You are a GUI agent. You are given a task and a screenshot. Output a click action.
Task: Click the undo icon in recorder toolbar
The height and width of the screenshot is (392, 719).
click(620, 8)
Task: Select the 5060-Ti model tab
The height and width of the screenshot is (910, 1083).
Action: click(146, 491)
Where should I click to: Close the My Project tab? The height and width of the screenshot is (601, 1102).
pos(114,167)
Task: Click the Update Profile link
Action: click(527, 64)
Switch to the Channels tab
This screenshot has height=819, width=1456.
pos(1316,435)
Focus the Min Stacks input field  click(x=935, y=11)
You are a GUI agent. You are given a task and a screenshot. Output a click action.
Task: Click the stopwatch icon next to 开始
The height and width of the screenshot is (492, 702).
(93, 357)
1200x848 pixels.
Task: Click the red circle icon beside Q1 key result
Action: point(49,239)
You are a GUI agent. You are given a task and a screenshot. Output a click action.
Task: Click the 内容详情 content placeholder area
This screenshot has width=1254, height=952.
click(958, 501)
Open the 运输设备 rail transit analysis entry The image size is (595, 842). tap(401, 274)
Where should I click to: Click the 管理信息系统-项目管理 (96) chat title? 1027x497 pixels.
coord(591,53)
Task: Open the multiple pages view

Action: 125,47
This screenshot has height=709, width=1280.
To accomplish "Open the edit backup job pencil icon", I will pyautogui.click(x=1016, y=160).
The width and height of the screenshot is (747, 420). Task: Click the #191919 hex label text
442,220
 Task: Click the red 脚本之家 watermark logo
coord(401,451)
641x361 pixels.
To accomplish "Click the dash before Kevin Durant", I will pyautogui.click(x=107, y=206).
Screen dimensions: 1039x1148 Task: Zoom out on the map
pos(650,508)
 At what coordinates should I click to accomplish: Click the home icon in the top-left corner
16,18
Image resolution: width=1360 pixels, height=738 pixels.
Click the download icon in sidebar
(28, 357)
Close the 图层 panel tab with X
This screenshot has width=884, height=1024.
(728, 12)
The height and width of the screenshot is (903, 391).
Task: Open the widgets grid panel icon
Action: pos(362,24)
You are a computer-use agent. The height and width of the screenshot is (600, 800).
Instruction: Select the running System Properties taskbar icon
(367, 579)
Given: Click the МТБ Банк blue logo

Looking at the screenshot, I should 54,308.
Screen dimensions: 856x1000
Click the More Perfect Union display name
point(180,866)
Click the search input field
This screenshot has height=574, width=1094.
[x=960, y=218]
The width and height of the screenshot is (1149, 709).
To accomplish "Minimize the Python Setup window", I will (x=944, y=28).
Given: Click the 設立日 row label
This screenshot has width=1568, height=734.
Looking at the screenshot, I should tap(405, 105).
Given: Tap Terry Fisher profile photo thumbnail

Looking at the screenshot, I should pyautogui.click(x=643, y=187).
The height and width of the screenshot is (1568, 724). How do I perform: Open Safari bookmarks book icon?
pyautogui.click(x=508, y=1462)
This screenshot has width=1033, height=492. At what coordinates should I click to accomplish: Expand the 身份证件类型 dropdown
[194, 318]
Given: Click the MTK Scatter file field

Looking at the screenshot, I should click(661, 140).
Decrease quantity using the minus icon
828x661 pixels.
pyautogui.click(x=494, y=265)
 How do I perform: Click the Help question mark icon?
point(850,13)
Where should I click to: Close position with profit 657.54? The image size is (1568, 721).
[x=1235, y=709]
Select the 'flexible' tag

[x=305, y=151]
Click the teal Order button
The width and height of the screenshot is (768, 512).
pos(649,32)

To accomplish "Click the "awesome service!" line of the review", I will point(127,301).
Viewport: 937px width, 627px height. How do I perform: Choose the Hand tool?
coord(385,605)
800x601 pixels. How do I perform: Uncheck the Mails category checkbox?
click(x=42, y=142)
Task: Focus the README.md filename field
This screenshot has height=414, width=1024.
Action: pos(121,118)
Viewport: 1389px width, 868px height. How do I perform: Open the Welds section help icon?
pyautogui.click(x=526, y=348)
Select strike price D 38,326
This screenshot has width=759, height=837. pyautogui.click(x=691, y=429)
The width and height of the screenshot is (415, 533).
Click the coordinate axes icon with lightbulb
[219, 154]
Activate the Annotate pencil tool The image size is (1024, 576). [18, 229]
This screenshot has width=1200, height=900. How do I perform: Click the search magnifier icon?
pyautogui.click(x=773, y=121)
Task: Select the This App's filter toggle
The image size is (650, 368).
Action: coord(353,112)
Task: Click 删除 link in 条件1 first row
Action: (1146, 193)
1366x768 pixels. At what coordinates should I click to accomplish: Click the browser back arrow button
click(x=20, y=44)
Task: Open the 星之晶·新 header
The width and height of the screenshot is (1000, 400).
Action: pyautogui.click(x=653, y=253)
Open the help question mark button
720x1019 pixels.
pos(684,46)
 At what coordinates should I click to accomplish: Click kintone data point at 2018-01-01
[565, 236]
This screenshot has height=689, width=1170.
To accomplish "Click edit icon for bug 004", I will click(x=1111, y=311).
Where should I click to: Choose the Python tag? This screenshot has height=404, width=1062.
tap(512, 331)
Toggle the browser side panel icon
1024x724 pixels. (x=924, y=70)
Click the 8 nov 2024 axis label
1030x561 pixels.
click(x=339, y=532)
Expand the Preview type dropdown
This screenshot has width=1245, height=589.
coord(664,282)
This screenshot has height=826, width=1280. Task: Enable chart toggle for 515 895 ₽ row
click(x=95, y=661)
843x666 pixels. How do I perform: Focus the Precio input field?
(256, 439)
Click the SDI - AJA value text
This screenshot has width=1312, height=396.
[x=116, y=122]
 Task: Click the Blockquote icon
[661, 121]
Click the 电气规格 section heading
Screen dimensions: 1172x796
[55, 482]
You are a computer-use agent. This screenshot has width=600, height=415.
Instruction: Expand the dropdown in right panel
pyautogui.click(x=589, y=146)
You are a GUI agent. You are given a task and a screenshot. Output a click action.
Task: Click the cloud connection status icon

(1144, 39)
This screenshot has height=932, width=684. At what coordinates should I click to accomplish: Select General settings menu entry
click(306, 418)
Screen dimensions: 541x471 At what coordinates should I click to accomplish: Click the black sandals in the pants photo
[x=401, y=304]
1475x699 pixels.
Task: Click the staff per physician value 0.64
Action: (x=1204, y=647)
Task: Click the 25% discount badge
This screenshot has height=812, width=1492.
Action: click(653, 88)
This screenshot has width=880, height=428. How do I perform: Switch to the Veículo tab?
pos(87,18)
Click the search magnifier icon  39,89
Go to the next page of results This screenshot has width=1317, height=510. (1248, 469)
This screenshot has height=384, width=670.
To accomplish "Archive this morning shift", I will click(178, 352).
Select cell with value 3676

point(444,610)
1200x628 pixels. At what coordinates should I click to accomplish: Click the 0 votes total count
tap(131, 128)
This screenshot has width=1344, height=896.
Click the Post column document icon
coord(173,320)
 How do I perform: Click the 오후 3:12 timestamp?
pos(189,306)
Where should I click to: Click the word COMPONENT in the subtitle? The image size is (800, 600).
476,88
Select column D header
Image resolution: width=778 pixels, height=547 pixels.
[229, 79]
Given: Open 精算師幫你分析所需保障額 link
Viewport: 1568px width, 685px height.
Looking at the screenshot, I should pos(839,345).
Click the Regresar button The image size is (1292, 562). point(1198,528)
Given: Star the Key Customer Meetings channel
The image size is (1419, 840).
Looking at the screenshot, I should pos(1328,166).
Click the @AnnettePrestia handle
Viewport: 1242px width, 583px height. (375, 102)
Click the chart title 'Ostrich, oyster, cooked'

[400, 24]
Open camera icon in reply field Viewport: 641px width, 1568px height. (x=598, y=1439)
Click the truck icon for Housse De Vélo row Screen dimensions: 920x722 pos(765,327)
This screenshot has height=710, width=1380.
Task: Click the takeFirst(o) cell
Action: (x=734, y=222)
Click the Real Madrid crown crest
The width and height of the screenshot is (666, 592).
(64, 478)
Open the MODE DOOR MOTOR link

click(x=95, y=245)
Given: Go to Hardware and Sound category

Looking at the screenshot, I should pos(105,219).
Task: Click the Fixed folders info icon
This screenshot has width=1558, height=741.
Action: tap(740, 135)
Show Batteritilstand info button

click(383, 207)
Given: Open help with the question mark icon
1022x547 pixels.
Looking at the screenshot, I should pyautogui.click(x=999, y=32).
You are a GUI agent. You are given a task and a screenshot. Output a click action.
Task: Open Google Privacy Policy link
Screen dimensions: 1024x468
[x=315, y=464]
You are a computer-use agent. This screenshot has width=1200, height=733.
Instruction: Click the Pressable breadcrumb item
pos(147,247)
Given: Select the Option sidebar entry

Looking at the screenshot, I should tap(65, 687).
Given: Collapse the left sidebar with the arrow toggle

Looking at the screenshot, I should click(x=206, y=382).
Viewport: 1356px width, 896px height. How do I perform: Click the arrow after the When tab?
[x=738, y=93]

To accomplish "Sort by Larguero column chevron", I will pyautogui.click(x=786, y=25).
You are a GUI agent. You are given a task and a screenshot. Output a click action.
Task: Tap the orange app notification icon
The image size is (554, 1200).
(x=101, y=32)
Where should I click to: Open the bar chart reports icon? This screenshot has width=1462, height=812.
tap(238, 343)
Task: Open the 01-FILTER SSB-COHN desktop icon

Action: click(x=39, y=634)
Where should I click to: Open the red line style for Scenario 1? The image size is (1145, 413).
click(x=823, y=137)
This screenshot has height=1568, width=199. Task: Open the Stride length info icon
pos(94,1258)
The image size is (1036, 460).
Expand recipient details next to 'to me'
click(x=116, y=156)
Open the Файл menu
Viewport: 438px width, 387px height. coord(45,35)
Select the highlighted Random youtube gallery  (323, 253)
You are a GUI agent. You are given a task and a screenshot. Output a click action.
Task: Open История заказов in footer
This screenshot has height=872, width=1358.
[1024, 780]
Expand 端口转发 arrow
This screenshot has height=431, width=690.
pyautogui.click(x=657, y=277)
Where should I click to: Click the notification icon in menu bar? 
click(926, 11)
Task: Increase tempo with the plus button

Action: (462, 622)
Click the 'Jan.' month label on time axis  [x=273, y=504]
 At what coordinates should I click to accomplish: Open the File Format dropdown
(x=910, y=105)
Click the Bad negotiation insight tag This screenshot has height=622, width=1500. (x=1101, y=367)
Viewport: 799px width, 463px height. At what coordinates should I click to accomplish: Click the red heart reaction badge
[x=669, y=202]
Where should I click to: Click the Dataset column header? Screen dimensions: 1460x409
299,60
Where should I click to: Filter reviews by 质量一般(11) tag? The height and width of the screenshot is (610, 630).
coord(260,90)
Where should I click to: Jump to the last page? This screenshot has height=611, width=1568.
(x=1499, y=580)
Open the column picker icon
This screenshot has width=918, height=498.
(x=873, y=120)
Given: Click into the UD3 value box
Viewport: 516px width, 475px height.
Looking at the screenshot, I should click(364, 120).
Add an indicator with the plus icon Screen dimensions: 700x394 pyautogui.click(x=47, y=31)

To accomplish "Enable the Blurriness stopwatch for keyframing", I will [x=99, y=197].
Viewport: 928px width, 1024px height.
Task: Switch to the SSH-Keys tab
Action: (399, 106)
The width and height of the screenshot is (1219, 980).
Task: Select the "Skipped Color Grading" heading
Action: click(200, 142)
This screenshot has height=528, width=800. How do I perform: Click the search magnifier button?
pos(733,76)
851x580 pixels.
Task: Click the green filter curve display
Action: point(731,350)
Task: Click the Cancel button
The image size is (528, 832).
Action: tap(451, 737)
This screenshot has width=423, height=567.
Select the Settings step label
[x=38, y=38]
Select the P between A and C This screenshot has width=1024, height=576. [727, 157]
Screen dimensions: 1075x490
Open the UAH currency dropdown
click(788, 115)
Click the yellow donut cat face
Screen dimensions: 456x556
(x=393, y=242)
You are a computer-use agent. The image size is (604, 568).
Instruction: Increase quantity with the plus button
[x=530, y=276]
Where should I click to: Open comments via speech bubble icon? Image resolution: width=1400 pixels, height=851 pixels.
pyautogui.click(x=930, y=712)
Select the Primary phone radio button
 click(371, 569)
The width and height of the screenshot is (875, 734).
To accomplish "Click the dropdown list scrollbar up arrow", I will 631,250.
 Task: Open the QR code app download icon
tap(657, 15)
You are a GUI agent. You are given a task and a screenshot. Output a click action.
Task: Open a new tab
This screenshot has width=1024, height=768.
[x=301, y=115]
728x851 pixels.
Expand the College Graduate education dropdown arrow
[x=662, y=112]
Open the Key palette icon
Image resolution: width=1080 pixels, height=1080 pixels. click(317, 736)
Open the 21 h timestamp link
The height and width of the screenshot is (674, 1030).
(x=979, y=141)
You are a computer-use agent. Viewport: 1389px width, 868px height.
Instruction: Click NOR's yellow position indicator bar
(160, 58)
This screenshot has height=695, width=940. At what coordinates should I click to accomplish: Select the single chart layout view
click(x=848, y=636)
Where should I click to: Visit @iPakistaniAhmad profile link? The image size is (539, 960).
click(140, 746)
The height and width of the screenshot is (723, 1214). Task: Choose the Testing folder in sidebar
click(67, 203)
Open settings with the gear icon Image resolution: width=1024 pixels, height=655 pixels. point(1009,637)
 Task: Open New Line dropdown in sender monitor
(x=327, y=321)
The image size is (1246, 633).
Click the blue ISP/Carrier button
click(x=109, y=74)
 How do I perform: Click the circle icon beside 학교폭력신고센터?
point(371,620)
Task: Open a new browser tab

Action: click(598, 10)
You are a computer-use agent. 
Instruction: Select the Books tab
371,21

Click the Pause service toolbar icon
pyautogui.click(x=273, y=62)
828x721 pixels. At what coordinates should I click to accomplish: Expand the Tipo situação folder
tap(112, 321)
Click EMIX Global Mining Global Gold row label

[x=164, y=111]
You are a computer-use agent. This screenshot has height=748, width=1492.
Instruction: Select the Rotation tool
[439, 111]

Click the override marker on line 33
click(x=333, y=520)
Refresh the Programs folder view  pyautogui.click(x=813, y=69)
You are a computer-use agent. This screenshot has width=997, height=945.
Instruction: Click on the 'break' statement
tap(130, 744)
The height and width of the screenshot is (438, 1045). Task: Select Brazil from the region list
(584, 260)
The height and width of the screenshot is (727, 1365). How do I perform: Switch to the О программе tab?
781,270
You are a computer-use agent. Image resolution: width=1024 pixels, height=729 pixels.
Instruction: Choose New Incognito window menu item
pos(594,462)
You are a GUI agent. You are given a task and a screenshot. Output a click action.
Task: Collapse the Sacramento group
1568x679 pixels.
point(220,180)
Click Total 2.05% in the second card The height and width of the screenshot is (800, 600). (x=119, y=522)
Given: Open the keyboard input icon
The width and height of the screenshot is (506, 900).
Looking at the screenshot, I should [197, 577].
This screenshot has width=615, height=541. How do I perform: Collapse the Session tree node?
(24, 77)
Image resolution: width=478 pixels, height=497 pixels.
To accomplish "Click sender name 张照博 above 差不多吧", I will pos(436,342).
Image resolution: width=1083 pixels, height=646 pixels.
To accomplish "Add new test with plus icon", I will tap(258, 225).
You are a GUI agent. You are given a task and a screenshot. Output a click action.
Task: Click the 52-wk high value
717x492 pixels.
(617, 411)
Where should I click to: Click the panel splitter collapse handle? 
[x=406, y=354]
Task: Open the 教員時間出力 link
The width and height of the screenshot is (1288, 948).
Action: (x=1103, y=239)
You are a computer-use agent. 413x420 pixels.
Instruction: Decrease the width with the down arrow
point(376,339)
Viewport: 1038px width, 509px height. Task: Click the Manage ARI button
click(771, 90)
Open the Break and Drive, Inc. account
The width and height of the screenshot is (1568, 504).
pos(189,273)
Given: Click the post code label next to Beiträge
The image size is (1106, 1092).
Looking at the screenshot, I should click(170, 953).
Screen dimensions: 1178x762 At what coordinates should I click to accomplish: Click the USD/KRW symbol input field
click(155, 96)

◆ ◆ ◆

▶ Your goal
Read the listing. Copy each line that has the word "computer" in it.

▶ Answer to the problem
You are a computer-use agent. The height and width of the screenshot is (600, 800).
You are a computer-use agent. This screenshot has width=600, height=415.
You are a computer-use agent. This screenshot has width=1200, height=733.
You are a computer-use agent. The image size is (604, 568).
You are a computer-use agent. Viewport: 1389px width, 868px height.
You are a computer-use agent. 
You are a computer-use agent. This screenshot has height=748, width=1492.
You are a computer-use agent. This screenshot has width=997, height=945.
You are a computer-use agent. Image resolution: width=1024 pixels, height=729 pixels.
You are a computer-use agent. 413x420 pixels.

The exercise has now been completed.